Arap, Mağrip, Akdeniz, Afrika ve Türk mutfaklarının etkisinin hissedildiği Fas yemeklerinin ana maddesi ise et ve deniz ürünlerinden oluşuyor. Baharatın bolca kullanıldığı yemeklere bölgede tajine deniliyor. Couscous, bastilla ve harira Fas’a geldiğinizde tadına bakmanız gereken lezzetlerin başlıcaları. Sıcak bir iklime sahip olmasından dolayı Fas’ta en çok tüketilen içecek ise son derece dinlendirici olan naneli çay oluyor. Kabukları kırılarak içinden çıkan fıstığın taş değirmenlerde öğütülmesi ile elde edilen Argan yağı ise Fas’ın adeta olmazsa olmazlarından.
KAZABLANKA
Yabancı turistlerin genellikle ilk durağı Fas’ın kozmopolit kenti olan Atlas Okyanusu kıyısındaki Kazablanka olmaktadır. Marakeş Fas’ın kızıl kentiyken, Kazablanka’da beyaz kentini oluşturur.
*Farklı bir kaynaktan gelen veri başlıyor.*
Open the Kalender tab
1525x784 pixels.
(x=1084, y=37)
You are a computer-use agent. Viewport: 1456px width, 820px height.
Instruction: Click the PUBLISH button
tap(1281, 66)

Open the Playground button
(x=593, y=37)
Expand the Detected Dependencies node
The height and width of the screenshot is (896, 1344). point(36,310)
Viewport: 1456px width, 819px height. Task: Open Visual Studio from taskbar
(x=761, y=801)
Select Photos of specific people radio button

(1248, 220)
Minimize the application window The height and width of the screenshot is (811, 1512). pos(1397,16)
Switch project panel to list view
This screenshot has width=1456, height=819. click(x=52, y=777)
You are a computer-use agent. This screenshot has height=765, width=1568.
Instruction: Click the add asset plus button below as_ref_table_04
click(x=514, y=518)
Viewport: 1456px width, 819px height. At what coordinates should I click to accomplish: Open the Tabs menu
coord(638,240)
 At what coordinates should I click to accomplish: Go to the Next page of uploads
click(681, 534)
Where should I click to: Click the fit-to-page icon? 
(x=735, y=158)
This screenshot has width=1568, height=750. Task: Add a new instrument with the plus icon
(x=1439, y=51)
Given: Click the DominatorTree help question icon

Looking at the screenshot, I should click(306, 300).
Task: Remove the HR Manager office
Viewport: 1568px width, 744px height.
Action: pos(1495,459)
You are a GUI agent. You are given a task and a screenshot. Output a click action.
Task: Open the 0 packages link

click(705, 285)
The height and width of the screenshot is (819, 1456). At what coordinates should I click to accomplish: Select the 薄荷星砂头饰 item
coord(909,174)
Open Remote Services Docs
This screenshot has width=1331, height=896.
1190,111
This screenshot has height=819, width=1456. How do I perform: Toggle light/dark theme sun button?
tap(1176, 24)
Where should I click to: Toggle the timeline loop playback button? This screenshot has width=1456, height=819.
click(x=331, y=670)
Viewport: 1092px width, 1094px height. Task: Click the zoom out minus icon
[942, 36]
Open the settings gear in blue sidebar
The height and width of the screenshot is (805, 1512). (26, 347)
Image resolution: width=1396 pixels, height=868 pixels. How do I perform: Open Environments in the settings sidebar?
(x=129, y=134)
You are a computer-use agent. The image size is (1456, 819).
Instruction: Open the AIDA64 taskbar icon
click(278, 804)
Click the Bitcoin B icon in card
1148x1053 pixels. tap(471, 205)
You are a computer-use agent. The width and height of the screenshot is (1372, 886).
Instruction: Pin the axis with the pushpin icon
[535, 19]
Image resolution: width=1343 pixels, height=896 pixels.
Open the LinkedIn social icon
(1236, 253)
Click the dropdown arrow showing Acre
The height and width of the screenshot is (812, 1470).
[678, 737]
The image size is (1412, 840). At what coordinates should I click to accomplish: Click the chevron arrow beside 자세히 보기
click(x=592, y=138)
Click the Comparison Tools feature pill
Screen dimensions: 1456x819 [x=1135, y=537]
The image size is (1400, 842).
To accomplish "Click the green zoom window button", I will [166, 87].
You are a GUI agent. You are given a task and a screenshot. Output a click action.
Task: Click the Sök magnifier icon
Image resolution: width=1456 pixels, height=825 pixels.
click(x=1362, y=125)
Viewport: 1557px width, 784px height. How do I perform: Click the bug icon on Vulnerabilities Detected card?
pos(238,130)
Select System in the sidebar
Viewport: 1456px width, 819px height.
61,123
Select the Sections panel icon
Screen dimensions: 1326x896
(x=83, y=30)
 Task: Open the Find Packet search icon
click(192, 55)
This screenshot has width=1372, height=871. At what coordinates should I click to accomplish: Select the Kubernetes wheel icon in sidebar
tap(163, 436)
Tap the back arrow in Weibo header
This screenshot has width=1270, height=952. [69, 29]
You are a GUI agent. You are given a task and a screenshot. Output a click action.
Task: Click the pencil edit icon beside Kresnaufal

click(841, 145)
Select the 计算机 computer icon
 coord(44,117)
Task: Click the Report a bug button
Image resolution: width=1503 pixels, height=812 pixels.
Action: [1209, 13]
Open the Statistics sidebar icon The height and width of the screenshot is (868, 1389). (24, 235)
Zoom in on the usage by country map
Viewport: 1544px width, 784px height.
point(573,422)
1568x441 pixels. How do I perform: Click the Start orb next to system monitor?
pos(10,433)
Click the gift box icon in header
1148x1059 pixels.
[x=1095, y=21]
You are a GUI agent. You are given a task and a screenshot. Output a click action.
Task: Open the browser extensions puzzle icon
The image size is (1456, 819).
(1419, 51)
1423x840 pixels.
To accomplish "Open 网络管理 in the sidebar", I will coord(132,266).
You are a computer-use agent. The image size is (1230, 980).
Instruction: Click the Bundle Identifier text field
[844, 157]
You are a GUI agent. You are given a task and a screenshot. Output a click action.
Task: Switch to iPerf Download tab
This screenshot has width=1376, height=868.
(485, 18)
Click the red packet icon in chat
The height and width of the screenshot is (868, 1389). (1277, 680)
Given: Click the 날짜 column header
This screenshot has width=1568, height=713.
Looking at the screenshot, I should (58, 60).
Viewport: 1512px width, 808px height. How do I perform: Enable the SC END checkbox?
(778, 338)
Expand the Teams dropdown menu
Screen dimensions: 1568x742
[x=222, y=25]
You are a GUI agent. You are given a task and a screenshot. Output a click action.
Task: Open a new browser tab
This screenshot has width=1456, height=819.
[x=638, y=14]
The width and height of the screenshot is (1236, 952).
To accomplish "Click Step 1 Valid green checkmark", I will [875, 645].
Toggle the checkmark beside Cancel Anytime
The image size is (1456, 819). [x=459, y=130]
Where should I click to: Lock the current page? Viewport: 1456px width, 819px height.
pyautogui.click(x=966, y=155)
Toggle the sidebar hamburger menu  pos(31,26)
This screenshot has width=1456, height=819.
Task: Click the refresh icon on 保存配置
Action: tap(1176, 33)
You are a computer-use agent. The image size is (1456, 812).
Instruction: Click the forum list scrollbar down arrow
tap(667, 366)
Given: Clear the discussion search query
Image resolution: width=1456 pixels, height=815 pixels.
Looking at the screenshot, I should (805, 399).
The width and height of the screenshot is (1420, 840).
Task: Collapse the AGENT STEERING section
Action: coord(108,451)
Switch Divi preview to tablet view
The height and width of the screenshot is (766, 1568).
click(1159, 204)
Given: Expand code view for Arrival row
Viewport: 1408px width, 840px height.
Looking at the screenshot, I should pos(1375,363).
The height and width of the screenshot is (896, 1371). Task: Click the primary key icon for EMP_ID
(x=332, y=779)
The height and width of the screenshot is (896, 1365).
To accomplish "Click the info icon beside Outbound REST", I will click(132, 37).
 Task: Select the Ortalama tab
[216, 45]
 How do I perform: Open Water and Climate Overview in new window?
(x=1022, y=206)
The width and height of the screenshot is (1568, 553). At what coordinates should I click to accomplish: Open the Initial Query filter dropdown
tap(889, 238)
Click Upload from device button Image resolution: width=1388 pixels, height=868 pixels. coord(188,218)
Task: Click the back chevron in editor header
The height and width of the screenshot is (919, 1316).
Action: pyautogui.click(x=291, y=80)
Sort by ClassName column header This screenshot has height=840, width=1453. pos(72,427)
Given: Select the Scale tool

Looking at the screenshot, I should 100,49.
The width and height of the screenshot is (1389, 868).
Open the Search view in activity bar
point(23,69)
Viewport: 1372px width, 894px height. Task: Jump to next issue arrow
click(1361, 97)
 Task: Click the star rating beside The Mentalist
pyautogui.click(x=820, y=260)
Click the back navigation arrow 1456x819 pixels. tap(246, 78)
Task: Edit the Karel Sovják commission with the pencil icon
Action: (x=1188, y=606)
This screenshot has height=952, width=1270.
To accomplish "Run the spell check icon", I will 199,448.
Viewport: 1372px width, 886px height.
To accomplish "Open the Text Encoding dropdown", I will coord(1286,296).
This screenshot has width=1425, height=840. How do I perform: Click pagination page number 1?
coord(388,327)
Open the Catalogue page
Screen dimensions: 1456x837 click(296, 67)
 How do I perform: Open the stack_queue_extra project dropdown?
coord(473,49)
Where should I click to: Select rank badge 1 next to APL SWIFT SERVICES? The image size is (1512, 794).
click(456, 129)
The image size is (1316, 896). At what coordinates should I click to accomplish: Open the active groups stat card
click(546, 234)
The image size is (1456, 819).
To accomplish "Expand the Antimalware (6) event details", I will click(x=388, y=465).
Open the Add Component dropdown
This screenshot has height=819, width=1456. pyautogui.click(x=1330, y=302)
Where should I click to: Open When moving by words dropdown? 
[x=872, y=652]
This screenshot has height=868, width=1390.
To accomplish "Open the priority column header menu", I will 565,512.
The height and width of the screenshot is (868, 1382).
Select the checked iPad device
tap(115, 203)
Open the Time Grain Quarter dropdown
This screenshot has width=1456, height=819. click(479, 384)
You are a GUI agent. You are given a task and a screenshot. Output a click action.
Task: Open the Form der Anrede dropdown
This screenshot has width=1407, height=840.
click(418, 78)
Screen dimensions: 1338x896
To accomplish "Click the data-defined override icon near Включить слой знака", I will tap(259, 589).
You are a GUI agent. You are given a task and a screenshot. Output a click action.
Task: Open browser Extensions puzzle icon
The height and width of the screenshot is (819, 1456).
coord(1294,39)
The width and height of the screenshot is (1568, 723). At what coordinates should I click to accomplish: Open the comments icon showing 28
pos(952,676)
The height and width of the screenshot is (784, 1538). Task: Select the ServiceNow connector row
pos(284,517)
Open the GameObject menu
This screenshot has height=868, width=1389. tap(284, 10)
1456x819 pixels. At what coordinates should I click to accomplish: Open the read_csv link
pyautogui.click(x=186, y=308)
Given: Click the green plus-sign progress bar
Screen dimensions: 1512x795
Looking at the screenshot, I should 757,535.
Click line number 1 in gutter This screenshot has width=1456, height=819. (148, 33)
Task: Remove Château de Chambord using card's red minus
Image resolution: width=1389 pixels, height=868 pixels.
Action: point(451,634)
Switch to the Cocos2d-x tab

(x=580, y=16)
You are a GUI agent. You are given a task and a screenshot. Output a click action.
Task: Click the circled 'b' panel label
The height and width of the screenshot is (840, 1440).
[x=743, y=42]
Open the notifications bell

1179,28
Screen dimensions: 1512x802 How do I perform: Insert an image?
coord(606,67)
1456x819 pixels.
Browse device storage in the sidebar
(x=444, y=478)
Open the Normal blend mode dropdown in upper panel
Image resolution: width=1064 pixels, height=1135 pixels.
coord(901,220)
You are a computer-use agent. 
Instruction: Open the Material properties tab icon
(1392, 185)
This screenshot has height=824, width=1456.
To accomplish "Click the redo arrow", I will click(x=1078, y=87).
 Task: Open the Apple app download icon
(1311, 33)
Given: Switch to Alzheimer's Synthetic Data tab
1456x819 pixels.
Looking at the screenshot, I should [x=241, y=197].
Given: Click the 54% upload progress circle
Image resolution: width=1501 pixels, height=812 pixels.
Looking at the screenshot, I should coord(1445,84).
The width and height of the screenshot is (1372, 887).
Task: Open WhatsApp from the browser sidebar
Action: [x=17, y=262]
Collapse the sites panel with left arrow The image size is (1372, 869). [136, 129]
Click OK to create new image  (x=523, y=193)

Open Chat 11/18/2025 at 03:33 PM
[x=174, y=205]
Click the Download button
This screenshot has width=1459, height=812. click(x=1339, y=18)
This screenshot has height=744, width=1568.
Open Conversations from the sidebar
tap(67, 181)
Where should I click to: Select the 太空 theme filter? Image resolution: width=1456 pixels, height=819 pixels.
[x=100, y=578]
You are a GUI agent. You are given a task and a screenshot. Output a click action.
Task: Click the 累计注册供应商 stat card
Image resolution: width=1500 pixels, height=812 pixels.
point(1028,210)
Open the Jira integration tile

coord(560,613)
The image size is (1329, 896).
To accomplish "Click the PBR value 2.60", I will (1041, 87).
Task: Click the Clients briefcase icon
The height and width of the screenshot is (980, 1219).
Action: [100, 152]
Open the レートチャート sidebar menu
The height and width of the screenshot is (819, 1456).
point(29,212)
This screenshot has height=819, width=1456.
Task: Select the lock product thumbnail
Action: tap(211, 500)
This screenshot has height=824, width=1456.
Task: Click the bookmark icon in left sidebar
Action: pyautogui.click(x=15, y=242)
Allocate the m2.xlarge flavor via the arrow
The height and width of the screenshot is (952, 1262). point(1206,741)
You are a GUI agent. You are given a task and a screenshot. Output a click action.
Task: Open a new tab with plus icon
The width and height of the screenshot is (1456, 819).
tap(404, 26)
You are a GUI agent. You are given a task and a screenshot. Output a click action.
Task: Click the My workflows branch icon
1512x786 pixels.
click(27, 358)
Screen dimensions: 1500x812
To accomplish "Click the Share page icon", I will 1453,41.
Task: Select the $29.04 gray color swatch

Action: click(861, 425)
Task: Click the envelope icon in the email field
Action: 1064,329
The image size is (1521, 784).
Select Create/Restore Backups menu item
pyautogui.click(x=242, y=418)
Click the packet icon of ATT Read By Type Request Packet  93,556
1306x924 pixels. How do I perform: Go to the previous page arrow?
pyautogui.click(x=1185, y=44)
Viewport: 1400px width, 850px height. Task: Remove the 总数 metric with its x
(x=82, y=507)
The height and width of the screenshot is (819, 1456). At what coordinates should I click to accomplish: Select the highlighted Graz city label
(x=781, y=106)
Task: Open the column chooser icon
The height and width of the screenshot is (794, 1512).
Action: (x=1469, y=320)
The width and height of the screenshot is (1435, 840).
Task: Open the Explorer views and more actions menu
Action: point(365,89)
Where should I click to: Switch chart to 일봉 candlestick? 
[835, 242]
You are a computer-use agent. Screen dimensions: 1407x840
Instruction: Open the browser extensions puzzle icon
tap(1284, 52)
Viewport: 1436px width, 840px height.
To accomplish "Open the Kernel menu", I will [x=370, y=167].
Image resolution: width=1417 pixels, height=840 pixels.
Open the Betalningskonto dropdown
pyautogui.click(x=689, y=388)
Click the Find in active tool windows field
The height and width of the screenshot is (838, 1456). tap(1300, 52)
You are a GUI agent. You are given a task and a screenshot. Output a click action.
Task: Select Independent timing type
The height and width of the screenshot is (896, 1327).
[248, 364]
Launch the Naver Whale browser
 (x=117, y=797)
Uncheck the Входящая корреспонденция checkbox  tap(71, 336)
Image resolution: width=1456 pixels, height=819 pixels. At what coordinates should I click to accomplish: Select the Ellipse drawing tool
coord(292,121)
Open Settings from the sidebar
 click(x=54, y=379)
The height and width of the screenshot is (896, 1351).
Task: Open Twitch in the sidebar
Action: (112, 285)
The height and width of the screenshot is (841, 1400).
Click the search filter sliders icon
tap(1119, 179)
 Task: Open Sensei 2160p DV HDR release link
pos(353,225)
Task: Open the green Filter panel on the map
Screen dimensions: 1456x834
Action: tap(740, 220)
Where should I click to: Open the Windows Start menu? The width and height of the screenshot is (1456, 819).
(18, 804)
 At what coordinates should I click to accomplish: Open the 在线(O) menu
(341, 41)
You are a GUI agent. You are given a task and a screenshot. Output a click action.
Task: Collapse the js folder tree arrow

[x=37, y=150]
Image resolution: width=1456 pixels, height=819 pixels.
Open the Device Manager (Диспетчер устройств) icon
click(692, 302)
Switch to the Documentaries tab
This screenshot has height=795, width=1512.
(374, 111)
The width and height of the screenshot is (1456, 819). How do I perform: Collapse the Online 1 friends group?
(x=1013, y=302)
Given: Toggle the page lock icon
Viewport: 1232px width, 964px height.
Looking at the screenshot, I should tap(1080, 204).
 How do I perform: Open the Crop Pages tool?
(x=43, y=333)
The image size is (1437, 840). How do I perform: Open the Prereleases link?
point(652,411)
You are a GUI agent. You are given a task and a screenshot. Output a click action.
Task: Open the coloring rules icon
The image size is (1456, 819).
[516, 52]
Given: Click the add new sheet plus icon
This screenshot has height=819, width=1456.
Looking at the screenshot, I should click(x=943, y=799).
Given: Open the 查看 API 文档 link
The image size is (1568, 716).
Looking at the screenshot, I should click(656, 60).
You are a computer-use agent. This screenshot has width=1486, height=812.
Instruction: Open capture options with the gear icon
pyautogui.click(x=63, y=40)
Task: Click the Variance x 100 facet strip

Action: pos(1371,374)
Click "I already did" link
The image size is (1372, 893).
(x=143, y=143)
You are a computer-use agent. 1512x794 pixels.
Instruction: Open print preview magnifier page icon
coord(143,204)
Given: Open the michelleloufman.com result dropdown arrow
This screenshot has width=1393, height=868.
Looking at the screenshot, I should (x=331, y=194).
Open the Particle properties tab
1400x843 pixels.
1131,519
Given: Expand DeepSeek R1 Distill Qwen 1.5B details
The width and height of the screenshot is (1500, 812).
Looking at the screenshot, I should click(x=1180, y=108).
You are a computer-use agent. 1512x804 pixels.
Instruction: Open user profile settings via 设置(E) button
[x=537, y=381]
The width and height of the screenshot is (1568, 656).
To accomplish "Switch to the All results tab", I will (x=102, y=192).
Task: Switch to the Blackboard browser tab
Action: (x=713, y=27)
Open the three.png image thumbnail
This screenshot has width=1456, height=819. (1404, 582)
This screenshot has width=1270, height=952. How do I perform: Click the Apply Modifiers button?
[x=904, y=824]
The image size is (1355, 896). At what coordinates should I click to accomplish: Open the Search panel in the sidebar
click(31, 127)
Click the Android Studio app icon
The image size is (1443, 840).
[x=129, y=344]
Dünyanın en büyük ikinci camisi olan ve en uzun minaresine ev sahipliği yapma özelliğini taşıyan Hassan II Camii, buraya yapacağınız yolculukta görmeniz gereken yerlerin ise başını çeker. Şehrin bütününe hükmeden cami, içerisinde 25 bin, avlusunda ise 100 bin kişinin aynı anda ibadet etmesine imkan veriyor. Okyanusun neredeyse yanı başında bulunması da cabası…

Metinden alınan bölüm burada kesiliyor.